-- Task instructions --
Each line of the data that includes "menu" must be copied.

*** Opening The data ***

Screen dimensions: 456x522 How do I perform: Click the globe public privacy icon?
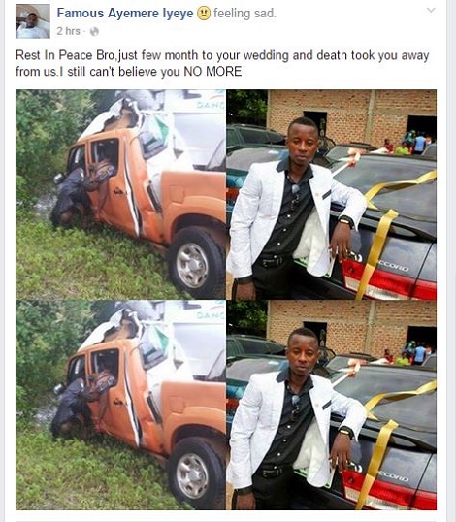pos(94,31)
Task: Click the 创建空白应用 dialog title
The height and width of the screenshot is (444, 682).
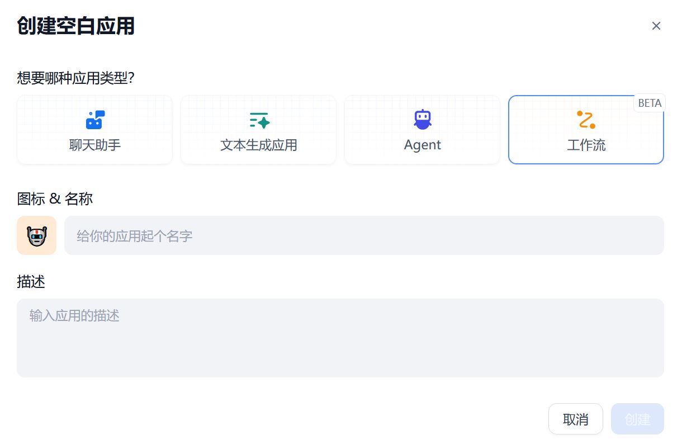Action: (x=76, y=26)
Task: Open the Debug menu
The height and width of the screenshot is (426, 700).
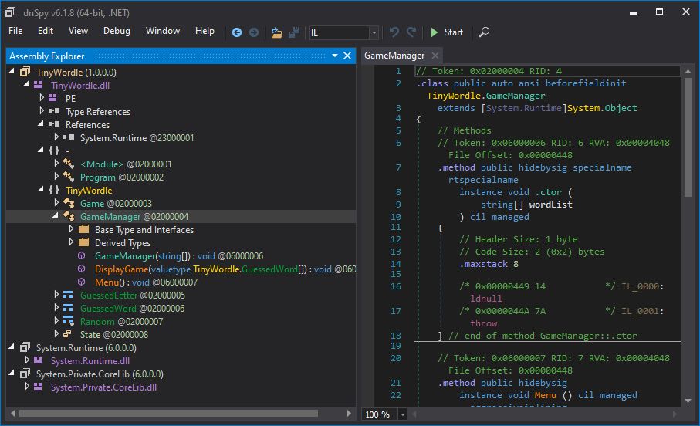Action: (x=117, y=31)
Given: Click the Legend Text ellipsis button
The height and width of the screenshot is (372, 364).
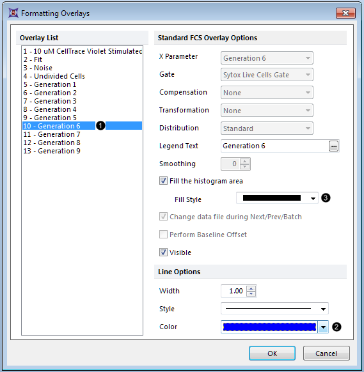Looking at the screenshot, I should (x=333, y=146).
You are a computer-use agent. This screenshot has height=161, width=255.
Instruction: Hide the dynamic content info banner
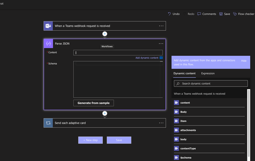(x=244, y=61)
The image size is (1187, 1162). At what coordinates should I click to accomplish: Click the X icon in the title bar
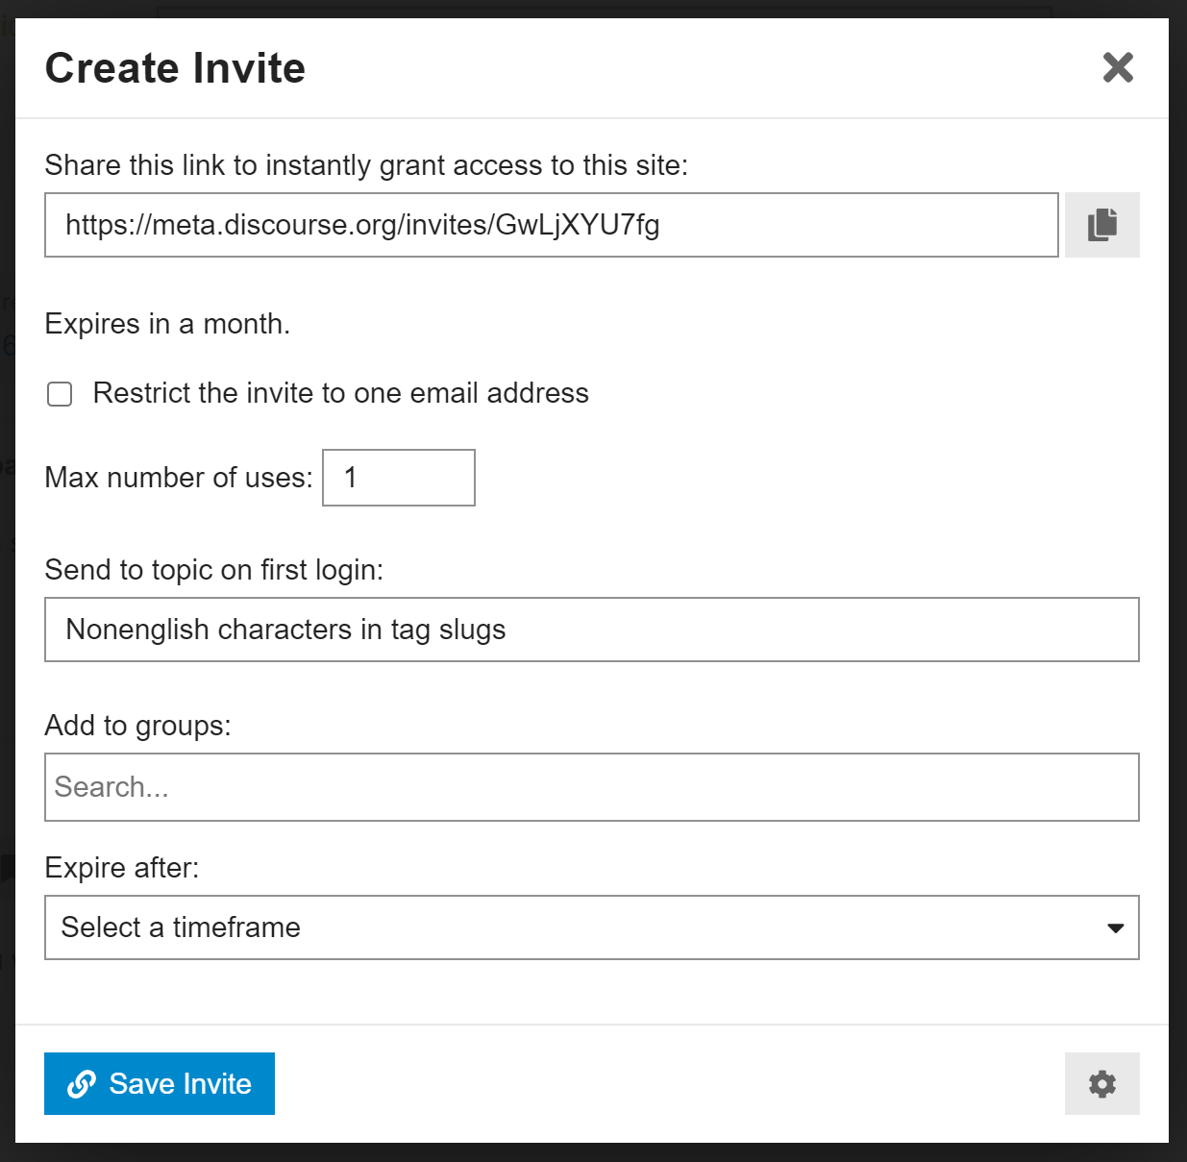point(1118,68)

*** Closing The data ***
*** Opening The data ***

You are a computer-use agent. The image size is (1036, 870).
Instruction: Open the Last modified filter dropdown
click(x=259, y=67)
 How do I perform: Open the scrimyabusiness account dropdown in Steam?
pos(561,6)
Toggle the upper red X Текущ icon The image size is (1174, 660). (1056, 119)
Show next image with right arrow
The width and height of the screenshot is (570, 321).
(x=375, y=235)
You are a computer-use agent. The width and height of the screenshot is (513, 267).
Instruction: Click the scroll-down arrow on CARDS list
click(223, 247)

*** Closing The data ***
*** Opening The data ***

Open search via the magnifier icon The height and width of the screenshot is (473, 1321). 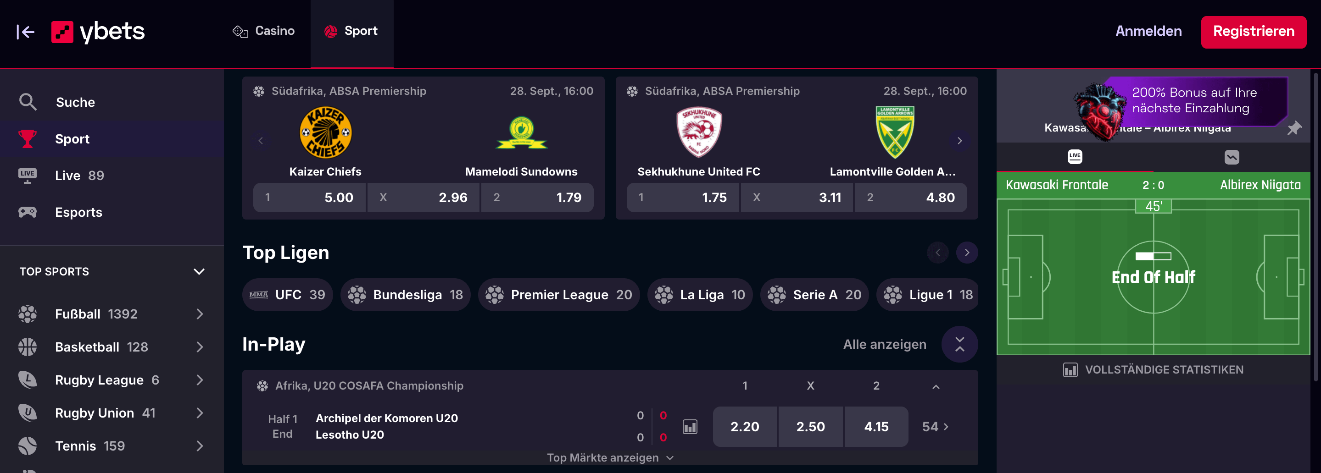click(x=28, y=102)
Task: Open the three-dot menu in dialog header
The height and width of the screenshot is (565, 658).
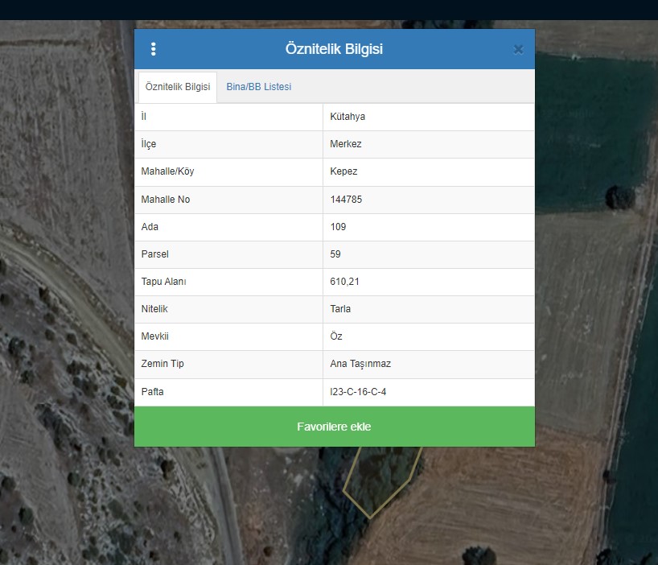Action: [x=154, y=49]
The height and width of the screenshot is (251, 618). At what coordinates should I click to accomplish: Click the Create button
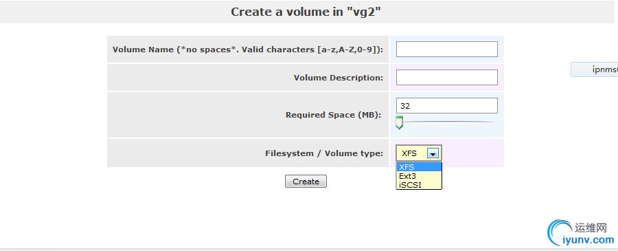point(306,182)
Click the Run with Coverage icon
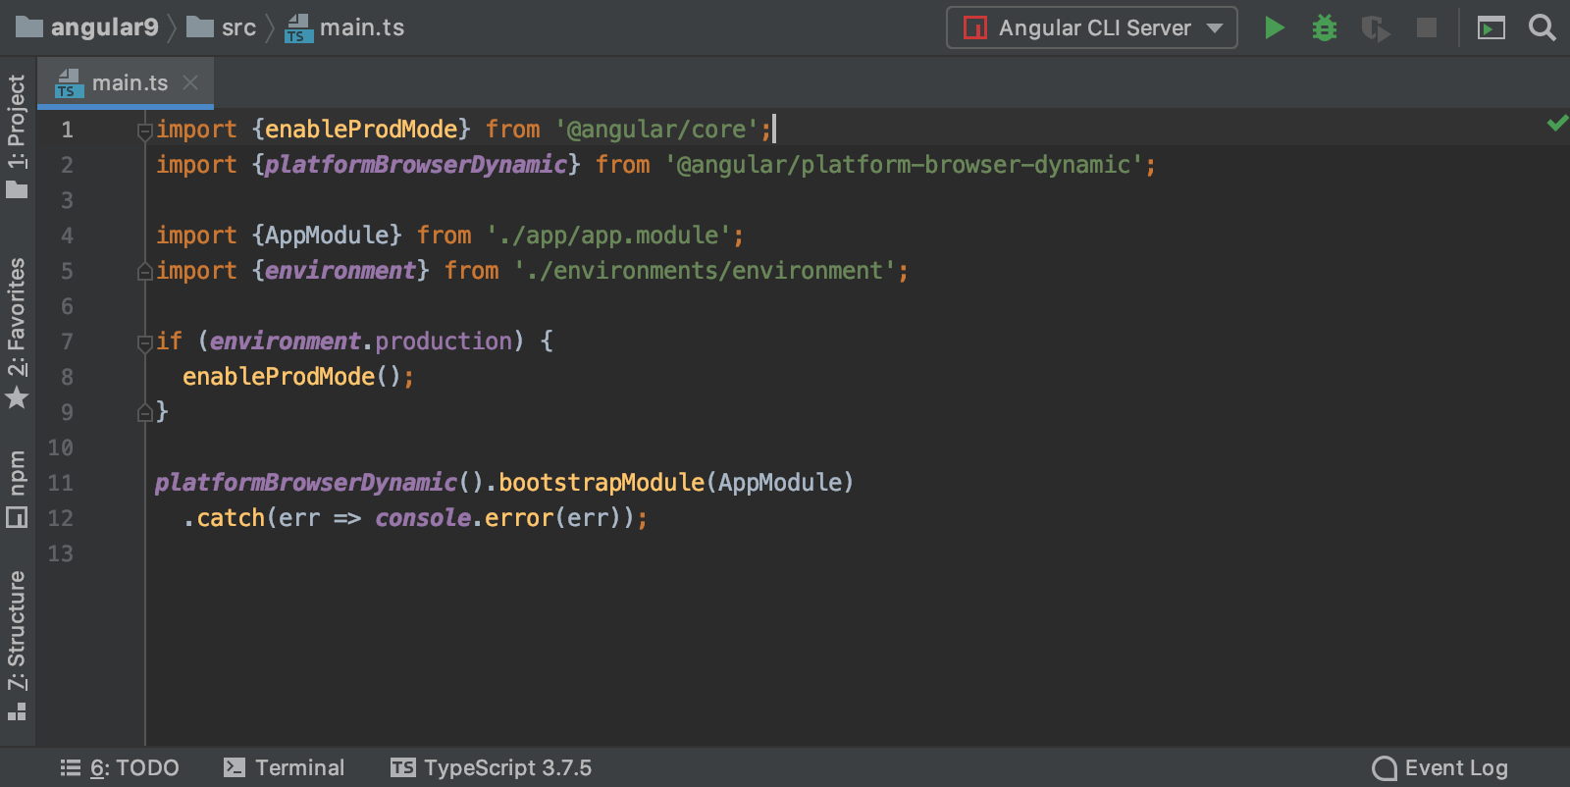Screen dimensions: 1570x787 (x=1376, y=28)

*** Closing The data ***

-- Exercise answer --
Task: Open the Debug menu
Task: Open the three-dot menu in dialog header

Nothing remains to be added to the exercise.